Pemerataan Penyaluran Bantuan
            Penyaluran anggaran selama ini dinilai tidak tepat sasaran dikarenakan masih banyaknya sekolah yang lebih membutuhkan , namun tidak tersentuh bantuan. Bantuan anggaran lebih berfokus kepada sekolah-sekolah diperkotaan. Sedangkan sekolah dipelosok daerah masih bnayak yang terbengkalai.  Perlu adanya skala prioritas dari pemerintah terhadap besaran bantuan yang diberikan setiap sekolahnya.

            Meminta peran aktif pemerintah setempat unuk melaporkan keadaan sekolah baik infrastruktur maupun tenaga pengajar dengan semaksimal mungkin sehingga, sekolah yang sudah memasuki kategori urgent (sangat membutuhkan) bisa mendapat bantuan.
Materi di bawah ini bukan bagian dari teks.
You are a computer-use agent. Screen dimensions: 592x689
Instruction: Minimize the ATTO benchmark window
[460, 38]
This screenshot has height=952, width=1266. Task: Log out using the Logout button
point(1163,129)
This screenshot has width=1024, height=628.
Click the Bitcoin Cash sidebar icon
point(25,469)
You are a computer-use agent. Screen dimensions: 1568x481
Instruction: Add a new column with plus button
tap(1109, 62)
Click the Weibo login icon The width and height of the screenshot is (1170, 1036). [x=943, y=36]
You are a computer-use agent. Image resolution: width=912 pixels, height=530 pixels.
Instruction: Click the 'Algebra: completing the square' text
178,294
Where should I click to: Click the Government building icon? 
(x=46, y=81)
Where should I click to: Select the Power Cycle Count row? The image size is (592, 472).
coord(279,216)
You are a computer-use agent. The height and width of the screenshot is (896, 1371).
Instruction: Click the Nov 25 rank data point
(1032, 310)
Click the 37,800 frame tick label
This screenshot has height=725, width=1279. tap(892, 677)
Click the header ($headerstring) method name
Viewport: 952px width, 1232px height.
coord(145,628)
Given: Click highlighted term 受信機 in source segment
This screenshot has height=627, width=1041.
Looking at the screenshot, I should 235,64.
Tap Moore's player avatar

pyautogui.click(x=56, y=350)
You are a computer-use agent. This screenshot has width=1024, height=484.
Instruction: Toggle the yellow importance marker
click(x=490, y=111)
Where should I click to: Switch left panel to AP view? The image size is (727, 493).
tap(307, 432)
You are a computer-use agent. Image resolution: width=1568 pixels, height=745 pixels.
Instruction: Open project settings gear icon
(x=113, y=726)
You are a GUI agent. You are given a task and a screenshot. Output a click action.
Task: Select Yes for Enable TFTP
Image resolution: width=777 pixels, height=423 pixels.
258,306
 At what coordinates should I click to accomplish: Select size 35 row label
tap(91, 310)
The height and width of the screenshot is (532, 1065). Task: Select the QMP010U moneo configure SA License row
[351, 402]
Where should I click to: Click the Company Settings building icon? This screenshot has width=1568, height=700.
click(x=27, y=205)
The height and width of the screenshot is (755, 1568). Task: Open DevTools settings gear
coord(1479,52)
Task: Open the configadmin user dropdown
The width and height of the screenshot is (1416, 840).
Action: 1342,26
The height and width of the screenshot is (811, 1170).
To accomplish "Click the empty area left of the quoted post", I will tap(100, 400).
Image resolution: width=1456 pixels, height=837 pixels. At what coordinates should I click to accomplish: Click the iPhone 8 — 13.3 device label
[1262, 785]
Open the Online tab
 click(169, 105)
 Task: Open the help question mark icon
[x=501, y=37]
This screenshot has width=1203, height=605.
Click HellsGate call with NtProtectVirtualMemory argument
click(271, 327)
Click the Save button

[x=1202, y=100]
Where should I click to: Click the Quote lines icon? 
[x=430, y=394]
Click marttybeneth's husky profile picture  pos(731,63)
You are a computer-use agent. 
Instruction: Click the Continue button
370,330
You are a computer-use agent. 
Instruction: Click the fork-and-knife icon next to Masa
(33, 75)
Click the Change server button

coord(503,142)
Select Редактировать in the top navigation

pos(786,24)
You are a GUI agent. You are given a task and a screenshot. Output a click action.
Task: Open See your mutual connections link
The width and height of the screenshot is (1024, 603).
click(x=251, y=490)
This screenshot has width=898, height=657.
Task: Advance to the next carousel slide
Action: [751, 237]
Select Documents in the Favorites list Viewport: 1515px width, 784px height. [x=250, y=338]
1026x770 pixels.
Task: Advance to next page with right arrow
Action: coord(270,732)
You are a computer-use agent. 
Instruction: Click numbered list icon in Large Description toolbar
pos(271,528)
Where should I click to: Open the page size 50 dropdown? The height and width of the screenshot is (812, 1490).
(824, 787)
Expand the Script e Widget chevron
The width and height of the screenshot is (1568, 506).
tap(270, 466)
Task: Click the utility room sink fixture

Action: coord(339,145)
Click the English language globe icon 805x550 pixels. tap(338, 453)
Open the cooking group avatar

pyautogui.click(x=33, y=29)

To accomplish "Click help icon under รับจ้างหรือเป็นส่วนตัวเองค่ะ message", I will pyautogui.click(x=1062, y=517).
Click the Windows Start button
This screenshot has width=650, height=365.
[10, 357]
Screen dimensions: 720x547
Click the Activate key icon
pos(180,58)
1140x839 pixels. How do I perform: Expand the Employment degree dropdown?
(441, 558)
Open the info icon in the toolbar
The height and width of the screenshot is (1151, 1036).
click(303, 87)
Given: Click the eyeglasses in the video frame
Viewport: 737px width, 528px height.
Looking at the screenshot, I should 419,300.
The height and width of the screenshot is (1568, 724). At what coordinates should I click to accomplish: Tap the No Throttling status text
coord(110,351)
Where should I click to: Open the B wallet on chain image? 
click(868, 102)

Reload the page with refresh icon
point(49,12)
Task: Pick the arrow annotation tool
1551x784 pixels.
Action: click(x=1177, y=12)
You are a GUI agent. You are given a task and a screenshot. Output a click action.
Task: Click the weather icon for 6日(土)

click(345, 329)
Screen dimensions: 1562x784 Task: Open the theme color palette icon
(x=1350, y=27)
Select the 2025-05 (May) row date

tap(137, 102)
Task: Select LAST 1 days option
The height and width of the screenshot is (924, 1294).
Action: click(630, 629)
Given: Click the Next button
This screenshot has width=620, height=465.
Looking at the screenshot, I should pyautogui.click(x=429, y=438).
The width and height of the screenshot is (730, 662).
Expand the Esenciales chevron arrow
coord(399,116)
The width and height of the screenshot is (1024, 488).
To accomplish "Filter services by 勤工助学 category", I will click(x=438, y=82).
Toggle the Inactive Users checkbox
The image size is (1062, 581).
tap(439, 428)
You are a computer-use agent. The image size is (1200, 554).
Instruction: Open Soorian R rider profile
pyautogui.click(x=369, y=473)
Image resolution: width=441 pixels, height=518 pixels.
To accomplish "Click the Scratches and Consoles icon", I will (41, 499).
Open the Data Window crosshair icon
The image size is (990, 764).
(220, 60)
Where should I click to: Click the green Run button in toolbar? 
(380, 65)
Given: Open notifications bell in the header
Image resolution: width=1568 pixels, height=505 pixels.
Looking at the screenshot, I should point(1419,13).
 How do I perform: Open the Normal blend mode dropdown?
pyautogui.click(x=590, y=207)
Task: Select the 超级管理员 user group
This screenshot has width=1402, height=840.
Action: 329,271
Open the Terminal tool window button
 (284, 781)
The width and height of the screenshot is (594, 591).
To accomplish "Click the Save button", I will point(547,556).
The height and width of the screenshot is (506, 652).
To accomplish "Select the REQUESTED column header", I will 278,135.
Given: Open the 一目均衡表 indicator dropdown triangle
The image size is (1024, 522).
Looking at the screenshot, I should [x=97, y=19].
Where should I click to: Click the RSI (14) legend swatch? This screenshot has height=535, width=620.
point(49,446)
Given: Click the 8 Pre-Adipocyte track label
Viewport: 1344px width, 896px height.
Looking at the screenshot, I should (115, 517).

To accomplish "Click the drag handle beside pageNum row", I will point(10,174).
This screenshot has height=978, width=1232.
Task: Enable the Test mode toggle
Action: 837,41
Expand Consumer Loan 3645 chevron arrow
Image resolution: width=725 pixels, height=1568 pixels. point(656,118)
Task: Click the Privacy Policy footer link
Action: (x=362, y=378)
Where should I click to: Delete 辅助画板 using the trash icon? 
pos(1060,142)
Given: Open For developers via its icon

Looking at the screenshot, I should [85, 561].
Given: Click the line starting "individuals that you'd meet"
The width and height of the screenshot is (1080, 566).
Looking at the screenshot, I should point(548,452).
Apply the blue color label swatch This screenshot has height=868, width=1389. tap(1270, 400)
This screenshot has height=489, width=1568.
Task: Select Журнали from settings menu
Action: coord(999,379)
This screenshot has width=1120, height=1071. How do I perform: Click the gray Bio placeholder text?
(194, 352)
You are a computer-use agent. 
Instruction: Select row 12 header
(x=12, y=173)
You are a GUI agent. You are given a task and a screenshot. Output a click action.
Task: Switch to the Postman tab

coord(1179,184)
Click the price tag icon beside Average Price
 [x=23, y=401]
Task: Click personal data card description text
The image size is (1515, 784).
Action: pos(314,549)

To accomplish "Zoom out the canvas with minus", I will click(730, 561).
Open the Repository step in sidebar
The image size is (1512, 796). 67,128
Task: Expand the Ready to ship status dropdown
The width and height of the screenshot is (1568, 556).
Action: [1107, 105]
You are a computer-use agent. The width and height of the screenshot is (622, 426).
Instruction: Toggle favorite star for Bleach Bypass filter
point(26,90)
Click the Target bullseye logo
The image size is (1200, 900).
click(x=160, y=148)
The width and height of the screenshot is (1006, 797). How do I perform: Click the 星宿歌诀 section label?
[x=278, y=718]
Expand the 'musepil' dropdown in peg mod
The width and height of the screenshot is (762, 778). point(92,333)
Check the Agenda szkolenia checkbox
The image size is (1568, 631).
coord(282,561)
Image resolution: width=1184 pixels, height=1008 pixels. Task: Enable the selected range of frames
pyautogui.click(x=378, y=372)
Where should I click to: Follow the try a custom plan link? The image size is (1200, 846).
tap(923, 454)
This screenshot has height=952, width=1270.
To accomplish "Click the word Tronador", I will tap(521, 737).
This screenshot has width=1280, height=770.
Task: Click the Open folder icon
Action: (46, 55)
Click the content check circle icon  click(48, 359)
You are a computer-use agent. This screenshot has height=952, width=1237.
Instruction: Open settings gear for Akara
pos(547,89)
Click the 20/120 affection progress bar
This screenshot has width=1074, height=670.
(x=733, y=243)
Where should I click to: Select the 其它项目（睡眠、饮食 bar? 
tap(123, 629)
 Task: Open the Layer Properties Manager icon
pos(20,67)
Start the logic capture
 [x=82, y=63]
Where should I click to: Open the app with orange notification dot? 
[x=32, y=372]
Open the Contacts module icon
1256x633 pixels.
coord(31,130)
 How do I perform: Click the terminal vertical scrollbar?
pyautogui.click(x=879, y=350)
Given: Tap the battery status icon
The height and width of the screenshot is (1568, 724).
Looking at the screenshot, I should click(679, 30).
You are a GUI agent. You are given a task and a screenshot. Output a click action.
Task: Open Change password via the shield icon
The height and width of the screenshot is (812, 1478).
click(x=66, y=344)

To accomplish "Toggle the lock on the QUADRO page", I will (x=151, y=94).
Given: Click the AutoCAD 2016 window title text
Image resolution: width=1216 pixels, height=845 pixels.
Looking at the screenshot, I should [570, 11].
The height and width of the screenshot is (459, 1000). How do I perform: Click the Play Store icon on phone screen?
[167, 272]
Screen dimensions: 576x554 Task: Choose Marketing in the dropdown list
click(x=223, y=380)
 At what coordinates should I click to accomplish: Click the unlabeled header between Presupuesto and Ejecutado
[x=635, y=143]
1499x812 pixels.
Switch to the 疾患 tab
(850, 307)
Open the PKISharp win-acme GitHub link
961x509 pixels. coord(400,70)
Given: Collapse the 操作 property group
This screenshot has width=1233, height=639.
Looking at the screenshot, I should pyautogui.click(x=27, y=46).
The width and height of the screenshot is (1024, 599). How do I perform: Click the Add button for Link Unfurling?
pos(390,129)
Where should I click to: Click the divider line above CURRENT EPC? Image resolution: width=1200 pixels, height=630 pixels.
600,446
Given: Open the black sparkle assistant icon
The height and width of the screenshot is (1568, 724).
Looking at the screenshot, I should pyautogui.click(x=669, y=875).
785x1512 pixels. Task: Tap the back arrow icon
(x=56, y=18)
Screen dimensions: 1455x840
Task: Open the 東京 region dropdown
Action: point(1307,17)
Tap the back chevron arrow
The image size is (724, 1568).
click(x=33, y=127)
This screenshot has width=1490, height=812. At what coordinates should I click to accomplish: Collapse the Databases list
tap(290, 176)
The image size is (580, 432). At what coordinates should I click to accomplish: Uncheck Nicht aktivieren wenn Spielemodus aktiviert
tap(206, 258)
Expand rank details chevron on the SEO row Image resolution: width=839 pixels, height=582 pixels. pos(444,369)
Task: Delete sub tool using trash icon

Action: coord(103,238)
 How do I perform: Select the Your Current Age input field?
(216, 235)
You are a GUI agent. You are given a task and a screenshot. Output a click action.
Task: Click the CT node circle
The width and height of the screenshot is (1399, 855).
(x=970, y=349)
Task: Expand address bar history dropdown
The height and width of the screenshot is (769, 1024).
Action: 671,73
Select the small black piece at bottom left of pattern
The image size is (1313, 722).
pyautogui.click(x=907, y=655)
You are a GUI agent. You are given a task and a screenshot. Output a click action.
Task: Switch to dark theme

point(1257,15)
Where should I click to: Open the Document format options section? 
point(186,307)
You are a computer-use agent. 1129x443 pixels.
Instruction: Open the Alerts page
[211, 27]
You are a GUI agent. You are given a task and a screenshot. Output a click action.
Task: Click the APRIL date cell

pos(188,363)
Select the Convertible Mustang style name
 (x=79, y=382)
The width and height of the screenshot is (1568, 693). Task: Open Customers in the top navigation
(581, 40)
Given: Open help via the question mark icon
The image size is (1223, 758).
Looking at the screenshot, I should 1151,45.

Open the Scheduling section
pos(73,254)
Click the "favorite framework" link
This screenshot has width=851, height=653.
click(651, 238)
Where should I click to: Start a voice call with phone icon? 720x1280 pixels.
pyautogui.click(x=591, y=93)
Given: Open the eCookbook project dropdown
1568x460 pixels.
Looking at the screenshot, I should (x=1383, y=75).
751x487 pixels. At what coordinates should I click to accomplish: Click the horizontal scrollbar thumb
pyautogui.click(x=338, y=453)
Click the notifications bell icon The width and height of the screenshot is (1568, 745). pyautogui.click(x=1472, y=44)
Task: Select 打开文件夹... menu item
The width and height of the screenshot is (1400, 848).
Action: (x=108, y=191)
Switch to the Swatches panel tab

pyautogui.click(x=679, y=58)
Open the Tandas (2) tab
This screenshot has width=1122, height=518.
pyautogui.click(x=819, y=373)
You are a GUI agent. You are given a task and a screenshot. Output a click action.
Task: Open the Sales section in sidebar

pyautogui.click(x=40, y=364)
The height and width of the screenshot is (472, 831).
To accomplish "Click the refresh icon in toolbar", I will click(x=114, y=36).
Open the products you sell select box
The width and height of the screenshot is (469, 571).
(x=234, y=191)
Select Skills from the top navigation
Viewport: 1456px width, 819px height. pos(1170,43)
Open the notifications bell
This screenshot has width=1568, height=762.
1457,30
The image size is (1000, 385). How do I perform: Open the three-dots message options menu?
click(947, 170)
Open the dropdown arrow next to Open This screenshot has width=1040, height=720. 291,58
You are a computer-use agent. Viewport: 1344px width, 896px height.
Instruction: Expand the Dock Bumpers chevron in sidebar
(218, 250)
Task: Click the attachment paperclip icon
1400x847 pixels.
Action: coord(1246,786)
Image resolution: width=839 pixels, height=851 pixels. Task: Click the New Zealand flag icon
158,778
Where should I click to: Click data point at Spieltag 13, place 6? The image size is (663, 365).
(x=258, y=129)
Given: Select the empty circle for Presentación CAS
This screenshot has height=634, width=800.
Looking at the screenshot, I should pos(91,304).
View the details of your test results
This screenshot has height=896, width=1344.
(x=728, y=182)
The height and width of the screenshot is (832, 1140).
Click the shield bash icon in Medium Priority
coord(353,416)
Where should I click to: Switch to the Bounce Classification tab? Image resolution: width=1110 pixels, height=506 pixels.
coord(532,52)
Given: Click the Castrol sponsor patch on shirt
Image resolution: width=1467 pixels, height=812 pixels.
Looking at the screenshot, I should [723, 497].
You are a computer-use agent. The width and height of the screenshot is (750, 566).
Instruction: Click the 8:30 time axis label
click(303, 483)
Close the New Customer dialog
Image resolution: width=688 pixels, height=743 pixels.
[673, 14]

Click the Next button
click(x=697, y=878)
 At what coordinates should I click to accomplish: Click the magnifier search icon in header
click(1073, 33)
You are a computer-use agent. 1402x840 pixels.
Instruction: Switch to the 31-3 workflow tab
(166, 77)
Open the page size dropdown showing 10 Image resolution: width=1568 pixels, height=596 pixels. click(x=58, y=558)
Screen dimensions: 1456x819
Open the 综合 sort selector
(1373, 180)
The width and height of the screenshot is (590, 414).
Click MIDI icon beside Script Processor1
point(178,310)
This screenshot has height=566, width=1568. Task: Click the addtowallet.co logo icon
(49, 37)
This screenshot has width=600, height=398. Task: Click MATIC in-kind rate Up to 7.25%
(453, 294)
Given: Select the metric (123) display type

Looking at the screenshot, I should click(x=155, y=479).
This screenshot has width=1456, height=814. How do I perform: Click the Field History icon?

Penggunaan anggaran yang efektif dan efisien
            Anggaran pendidikan sekarang ini tidak akan pernah terasa cukup, apabila penggunaannya tidak efektif dan efisien. Banyak sekali kebocoran anggaran yang terjadi selama ini. Salah satu fakta di lapangan ditemukan bahwa, banyaknya sekolah yang rusak di karenakan pembangunan sekolah menggunakan material yang tidak standar, sehingga sangat mudah rusak. Hal semacam ini terus berulang dan bahkan sudah menjadi budaya dikalangan pemangku jabatan baik di pihak kementrian maupun pihak sekolah. Apabila hal ini terus dibiarkan maka, kebutuhan anggaran akan infrastruktur tidak akan pernah tercukupi

Penguatan Pengawasan Penyaluran Anggaran
            Minimnya pengawasan penyaluran anggaran pendidikan di daerah, membuat prkatek korupsi makin merajalela. Perlu adanya tindakan pengawasan yang ketat dari pihak yang terkait, baserta ikut mengajak masyarakat turut melaporkan segala macam tindakan – tindakan yang tidak diperbolehkan seperti pungutan liar (pungli) dan sejenisnya. Selain itu, memastikan setiap anggaran tersalurkan dengan baik kepada pihak yang semestinya menerima.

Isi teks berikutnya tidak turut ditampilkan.